━━━ DATA
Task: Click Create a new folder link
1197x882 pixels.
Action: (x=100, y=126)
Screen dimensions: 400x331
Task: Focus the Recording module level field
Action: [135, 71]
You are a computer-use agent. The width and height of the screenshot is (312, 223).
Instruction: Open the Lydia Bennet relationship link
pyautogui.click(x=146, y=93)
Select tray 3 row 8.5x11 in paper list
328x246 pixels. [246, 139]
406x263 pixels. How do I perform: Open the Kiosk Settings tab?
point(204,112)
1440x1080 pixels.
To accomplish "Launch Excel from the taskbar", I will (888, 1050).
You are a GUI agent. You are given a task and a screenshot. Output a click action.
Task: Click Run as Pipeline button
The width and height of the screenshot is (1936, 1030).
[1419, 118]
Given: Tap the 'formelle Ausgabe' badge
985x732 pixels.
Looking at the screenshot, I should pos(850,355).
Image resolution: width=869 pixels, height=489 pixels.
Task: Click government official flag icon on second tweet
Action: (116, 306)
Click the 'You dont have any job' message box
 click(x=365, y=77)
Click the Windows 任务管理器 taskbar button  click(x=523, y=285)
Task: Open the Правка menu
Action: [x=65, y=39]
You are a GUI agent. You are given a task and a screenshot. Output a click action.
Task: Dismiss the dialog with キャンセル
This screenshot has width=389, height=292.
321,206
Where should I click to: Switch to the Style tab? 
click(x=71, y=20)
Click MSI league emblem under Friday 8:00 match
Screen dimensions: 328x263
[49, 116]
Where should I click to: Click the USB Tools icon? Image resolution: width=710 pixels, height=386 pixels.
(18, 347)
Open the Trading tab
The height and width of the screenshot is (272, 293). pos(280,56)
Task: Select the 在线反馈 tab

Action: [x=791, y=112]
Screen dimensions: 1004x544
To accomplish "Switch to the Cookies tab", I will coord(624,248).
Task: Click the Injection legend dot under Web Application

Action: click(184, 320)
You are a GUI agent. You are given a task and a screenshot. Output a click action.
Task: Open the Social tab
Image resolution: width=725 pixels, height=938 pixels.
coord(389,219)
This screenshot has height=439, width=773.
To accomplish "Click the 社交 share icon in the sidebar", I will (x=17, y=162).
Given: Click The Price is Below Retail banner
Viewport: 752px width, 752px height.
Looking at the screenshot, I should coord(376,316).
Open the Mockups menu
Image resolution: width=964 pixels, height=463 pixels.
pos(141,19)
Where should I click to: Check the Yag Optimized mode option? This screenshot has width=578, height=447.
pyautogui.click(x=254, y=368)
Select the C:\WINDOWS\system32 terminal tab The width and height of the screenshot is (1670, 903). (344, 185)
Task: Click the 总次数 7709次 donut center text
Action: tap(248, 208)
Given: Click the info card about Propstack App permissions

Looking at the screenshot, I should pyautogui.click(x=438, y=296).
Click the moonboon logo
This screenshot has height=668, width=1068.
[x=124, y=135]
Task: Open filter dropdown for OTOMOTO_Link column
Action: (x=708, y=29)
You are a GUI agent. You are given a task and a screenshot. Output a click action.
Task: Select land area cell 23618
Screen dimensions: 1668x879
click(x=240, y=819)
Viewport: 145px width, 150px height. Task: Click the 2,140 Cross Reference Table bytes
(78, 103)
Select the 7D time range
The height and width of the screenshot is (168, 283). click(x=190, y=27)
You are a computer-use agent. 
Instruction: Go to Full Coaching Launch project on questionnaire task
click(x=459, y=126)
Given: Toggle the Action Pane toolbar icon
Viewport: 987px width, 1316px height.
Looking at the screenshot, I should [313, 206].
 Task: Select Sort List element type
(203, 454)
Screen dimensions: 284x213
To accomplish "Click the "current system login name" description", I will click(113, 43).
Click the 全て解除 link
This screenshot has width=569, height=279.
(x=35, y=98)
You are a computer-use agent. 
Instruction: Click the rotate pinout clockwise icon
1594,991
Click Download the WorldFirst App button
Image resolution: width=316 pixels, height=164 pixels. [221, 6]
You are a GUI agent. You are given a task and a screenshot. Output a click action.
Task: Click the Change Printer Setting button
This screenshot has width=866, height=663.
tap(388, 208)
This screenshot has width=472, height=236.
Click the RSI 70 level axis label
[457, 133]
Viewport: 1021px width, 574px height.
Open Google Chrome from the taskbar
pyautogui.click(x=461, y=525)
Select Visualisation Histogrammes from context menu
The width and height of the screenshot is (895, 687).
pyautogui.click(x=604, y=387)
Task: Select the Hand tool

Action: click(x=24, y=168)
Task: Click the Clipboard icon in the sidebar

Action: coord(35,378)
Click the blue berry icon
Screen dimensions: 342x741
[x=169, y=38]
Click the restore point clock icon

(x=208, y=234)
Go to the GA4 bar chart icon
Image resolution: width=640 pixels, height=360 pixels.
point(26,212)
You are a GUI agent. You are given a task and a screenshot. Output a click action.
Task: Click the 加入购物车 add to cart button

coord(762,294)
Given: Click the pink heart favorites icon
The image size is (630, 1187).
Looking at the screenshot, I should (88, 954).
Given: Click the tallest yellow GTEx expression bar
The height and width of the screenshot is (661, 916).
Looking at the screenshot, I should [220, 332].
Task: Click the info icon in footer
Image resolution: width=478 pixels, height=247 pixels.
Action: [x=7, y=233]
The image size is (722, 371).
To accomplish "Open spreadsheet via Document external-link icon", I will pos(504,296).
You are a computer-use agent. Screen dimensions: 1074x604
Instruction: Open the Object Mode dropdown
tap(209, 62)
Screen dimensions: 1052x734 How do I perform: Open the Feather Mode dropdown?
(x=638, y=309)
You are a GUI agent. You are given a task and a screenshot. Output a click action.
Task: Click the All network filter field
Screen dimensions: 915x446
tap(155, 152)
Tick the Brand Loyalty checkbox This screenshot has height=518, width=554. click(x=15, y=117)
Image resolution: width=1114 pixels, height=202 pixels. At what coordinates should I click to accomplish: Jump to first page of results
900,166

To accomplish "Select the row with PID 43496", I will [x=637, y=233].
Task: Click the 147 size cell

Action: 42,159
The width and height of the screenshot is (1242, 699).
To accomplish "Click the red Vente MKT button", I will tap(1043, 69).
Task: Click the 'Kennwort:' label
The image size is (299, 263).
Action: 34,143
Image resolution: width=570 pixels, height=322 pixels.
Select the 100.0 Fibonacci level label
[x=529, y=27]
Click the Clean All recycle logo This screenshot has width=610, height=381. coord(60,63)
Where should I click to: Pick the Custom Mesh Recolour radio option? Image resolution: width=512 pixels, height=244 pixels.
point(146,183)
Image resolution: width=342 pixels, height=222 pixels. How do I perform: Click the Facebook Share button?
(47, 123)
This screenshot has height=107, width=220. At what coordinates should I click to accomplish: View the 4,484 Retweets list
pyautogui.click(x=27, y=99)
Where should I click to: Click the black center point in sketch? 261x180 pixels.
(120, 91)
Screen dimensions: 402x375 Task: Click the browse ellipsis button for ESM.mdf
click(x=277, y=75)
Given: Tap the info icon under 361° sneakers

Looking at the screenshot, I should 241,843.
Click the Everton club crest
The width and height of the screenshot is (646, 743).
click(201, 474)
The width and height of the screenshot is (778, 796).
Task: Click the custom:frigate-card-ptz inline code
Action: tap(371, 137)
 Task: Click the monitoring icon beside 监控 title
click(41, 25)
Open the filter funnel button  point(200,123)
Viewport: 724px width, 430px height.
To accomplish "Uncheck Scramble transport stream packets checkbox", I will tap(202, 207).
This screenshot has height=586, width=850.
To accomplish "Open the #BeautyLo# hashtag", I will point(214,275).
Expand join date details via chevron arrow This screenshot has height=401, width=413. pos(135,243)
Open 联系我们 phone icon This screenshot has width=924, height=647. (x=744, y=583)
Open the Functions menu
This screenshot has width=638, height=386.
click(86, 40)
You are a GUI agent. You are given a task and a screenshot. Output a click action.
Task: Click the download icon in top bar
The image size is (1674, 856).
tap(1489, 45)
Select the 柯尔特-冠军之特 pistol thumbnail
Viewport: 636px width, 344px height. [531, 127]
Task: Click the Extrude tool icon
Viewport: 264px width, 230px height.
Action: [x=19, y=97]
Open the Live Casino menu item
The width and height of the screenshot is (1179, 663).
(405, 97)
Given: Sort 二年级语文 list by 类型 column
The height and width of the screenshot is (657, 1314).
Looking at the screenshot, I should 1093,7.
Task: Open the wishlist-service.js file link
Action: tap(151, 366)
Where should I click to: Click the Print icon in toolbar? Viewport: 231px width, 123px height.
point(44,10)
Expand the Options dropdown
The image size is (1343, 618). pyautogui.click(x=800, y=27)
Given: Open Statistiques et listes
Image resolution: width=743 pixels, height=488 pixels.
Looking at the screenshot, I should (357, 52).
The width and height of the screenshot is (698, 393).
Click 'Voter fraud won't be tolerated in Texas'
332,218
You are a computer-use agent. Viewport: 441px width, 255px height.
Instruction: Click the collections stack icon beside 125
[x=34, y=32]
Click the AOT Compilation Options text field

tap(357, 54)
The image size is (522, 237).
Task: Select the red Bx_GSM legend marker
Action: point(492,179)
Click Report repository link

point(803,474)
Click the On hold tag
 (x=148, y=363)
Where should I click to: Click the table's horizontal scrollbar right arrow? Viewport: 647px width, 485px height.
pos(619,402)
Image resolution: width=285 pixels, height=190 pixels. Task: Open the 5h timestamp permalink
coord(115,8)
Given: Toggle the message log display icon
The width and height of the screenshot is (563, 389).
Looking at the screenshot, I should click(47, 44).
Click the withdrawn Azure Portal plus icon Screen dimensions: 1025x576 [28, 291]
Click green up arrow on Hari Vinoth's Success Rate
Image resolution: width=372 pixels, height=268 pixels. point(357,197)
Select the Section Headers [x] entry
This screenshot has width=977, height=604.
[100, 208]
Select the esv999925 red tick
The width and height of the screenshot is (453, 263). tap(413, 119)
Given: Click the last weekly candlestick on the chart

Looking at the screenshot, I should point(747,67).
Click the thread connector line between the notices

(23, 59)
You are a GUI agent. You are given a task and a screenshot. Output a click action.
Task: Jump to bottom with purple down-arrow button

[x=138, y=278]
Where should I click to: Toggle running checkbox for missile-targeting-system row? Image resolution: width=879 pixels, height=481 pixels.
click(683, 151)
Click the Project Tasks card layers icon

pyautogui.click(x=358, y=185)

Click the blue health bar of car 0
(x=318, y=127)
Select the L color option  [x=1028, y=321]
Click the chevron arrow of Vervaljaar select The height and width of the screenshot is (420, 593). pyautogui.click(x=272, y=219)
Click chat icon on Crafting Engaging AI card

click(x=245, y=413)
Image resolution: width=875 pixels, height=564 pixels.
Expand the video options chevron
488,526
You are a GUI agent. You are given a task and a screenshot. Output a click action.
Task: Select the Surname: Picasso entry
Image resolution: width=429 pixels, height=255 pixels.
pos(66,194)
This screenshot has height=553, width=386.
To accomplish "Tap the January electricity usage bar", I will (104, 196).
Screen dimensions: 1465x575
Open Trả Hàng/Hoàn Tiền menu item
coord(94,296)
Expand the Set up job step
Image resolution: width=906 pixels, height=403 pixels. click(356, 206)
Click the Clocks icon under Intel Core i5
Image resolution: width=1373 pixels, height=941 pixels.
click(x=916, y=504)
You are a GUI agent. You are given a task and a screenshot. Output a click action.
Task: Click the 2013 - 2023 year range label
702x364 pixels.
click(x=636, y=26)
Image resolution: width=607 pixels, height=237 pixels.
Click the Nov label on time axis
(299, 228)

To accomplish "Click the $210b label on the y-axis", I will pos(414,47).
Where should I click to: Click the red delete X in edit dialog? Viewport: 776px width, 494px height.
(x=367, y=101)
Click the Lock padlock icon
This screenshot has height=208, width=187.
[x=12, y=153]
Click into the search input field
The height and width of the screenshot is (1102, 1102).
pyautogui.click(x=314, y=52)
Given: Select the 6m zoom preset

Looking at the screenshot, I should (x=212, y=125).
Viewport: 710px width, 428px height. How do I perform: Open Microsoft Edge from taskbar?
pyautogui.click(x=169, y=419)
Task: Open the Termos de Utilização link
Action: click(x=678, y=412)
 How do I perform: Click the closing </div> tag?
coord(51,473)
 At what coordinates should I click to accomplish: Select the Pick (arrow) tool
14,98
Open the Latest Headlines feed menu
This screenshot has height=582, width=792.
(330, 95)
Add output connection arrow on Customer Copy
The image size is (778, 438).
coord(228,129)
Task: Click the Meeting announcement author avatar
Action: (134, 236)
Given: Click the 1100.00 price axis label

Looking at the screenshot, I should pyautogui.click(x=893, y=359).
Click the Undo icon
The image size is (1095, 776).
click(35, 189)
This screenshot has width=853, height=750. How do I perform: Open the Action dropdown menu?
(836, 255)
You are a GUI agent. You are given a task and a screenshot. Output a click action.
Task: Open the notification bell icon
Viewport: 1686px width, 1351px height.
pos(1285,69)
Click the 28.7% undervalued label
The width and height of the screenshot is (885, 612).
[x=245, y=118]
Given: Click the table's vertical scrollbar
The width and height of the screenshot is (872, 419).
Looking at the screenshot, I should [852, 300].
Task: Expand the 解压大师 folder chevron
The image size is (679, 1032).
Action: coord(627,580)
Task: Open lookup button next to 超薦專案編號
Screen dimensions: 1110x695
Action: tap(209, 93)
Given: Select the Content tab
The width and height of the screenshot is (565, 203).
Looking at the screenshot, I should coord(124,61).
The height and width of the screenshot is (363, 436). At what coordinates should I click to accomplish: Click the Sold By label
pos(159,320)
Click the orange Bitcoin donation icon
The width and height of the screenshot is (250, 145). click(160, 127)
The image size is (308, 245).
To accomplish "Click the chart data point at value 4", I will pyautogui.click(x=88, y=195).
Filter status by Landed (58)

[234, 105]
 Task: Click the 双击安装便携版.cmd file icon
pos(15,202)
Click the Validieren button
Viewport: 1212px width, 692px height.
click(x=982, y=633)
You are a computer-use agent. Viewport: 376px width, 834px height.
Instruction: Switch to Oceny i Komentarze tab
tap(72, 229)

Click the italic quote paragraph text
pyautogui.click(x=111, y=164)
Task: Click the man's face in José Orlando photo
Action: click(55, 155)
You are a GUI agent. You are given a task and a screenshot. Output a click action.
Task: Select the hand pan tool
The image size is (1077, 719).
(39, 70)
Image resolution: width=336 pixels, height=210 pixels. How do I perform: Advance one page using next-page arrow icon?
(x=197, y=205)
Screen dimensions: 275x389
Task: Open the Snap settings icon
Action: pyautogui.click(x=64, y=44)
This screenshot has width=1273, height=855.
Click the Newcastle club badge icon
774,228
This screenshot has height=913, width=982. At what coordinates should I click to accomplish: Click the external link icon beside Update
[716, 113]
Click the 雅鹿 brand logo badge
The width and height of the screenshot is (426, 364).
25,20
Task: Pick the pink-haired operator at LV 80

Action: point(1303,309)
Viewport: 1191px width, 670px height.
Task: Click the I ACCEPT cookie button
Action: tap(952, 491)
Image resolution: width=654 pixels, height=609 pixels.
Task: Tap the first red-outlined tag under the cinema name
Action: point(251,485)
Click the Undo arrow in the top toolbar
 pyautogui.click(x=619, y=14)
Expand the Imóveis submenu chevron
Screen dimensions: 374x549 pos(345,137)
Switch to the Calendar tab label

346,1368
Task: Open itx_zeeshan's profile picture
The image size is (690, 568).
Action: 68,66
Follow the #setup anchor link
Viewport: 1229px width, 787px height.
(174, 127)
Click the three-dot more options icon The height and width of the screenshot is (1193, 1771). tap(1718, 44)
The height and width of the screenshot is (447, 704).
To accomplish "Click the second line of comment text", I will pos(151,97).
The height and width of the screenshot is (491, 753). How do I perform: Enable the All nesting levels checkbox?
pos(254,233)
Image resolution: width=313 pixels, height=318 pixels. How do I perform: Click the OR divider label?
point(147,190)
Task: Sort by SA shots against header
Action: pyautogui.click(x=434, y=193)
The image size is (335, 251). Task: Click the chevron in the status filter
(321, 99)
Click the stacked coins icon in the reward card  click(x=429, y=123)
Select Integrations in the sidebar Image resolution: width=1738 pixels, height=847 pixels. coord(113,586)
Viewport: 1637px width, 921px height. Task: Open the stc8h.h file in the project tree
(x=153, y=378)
━━━━━━
- TASK GOAL:
Retype the data from its first line down to and including the line that contains "[1419, 118]", keeping every character unchanged.

- COMPLETED EXERCISE:
Task: Click Create a new folder link
1197x882 pixels.
Action: (x=100, y=126)
Screen dimensions: 400x331
Task: Focus the Recording module level field
Action: [135, 71]
You are a computer-use agent. The width and height of the screenshot is (312, 223).
Instruction: Open the Lydia Bennet relationship link
pyautogui.click(x=146, y=93)
Select tray 3 row 8.5x11 in paper list
328x246 pixels. [246, 139]
406x263 pixels. How do I perform: Open the Kiosk Settings tab?
point(204,112)
1440x1080 pixels.
To accomplish "Launch Excel from the taskbar", I will (888, 1050).
You are a GUI agent. You are given a task and a screenshot. Output a click action.
Task: Click Run as Pipeline button
The width and height of the screenshot is (1936, 1030).
[1419, 118]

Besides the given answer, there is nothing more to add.